Sorry about the previous numbers, I put an extra timer call in that messed some stuff up. So the C# sqrt is still faster than the Newton method when used under C# however the speed difference is very small.
-- Exitus Acta Probat --

[edited by - jperalta on February 18, 2003 12:55:14 PM]

[edited by - jperalta on February 18, 2003 12:56:02 PM]

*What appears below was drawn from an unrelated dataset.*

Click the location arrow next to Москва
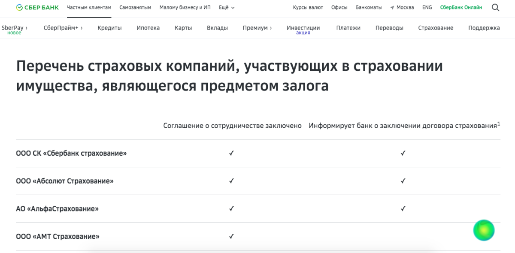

##### Share on other sites
I figured out how this thing works, and have improved the accuracy. The new code is

/// Chris Lomont version of fast inverse sqrt,
/// based on Newton method, 1 iteration, more accurate
float InvSqrt_Lomont(float x)
{
float xhalf = 0.5f*x;
int i = *(int*)&x;
i = 0x5f375a84 - (i>>1); // hidden initial guess, fast
x = *(float*)&i;
x = x*(1.5f-xhalf*x*x);
return x;
} // InvSqrt_Lomont

I changed the const from 0x5f3759df to 0x5f375a84 which reduces the maximum relative error over the entire range of floating point numbers. If someone else will like to test this, please post anything you find.

I hope to write up an explanation of how this works, and post it to my site (www.math.purdue.edu/~clomont) eventually under papers. The explanation by David Eberly at www.magic-software.com/Documentation/FastInverseSqrt.pdf is not entirely correct, since he ignores a lot of bit errors and shifts.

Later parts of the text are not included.